ECONOMÍA
BOLIVIA CAMBIA LAS REGLAS DEL DÓLAR: ASÍ FUNCIONARÁ EL NUEVO TIPO DE CAMBIO FLEXIBLE
El Gobierno nacional puso en marcha el nuevo régimen de tipo de cambio flexible para el dólar, una medida que modifica la forma en que se establecerá la cotización oficial de la divisa en Bolivia. Con esta decisión, las autoridades buscan unificar el mercado cambiario, fortalecer el sistema financiero y reducir la brecha que existía entre el precio oficial y el paralelo.
El ministro de Economía, José Gabriel Espinoza, explicó que el nuevo valor del dólar será definido diariamente en función de las operaciones realizadas entre el sector exportador y las entidades financieras. La cotización se calculará mediante un promedio ponderado de las transacciones efectuadas durante los días hábiles, convirtiéndose en la nueva referencia oficial para el mercado.
Segun la autoridad, el Banco Central de Bolivia mantendrá mecanismos para evitar fluctuaciones bruscas en el tipo de cambio. Entre ellos figura una banda máxima de 10 centavos entre el precio de compra y venta, además de la posibilidad de intervenir en el mercado cuando exista una alta volatilidad.

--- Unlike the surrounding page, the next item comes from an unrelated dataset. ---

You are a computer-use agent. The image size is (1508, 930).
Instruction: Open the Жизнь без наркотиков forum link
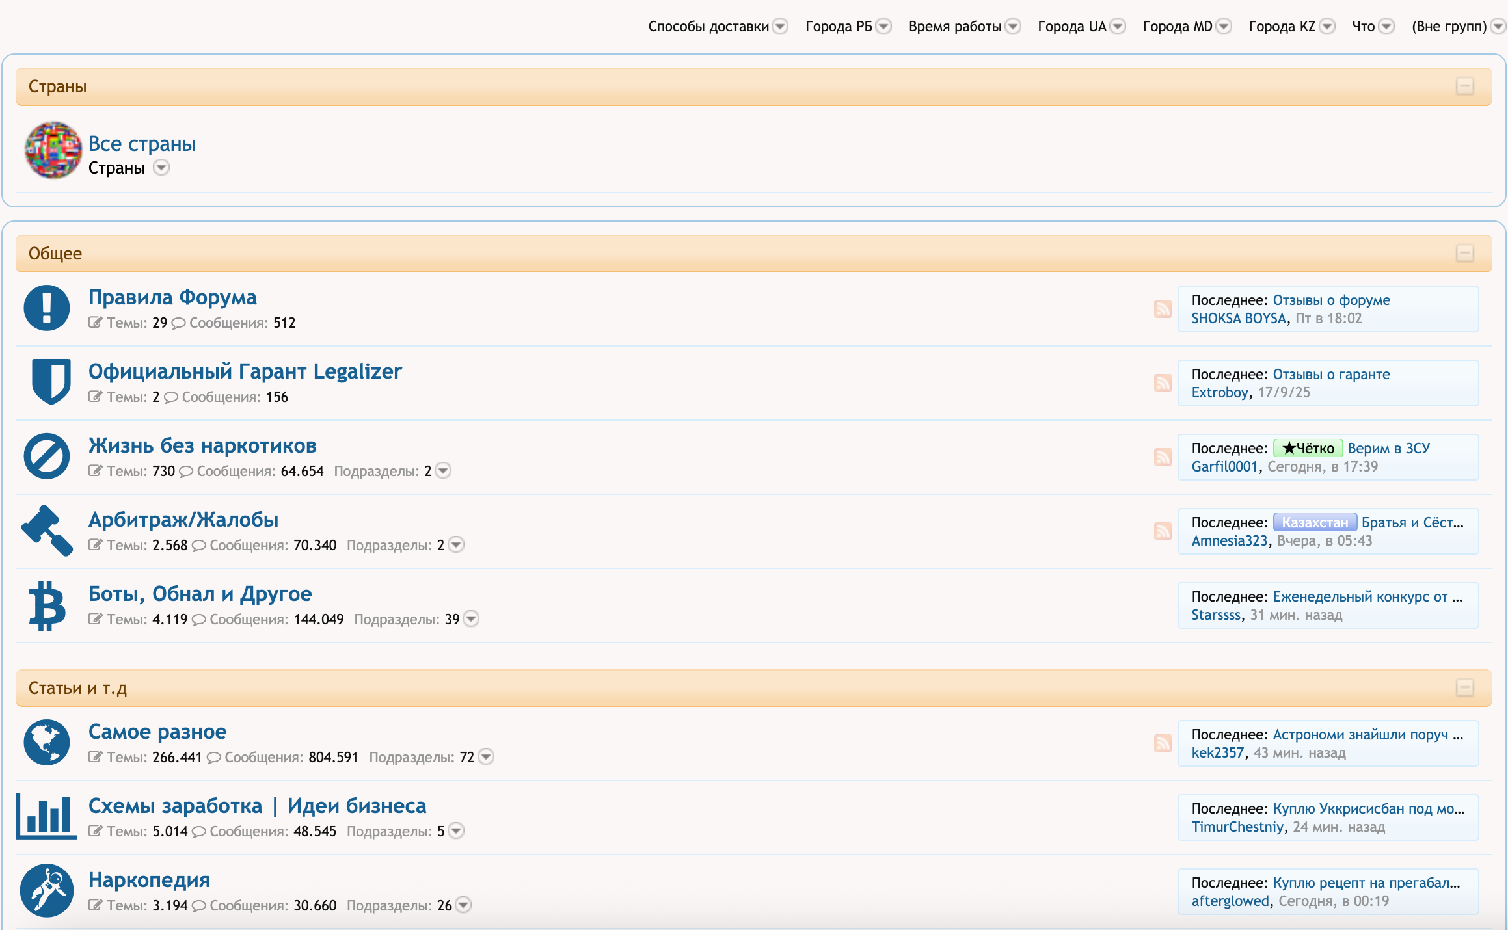point(202,445)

Espinoza sostuvo que la medida no provocará un incremento en los precios de los productos ni afectará la inflación, ya que muchos bienes y servicios ya habían incorporado el valor del denominado dólar referencial en sus costos durante los últimos meses.
Asimismo, informó que el sistema financiero retomará operaciones habituales en moneda extranjera, permitiendo nuevamente la compra y venta de dólares, la devolución y recepción de depósitos en esa divisa, la canalización de remesas enviadas desde el exterior y la normalización de servicios vinculados a tarjetas.

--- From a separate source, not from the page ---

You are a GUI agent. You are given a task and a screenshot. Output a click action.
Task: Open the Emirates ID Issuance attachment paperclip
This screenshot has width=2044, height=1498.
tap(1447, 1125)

El ministro también aseguró que los créditos otorgados en bolivianos no registrarán cambios en sus cuotas, tasas de interés ni capital, debido a que la mayor parte de la cartera del sistema financiero está denominada en moneda nacional.
Finalmente, el Gobierno afirmó que el nuevo régimen pretende brindar mayor transparencia al mercado cambiario, incentivar el ingreso de divisas, facilitar las inversiones y abrir una nueva etapa en la política económica del país, con un mayor protagonismo del sector privado y de los exportadores en la generación de dólares para la economía boliviana.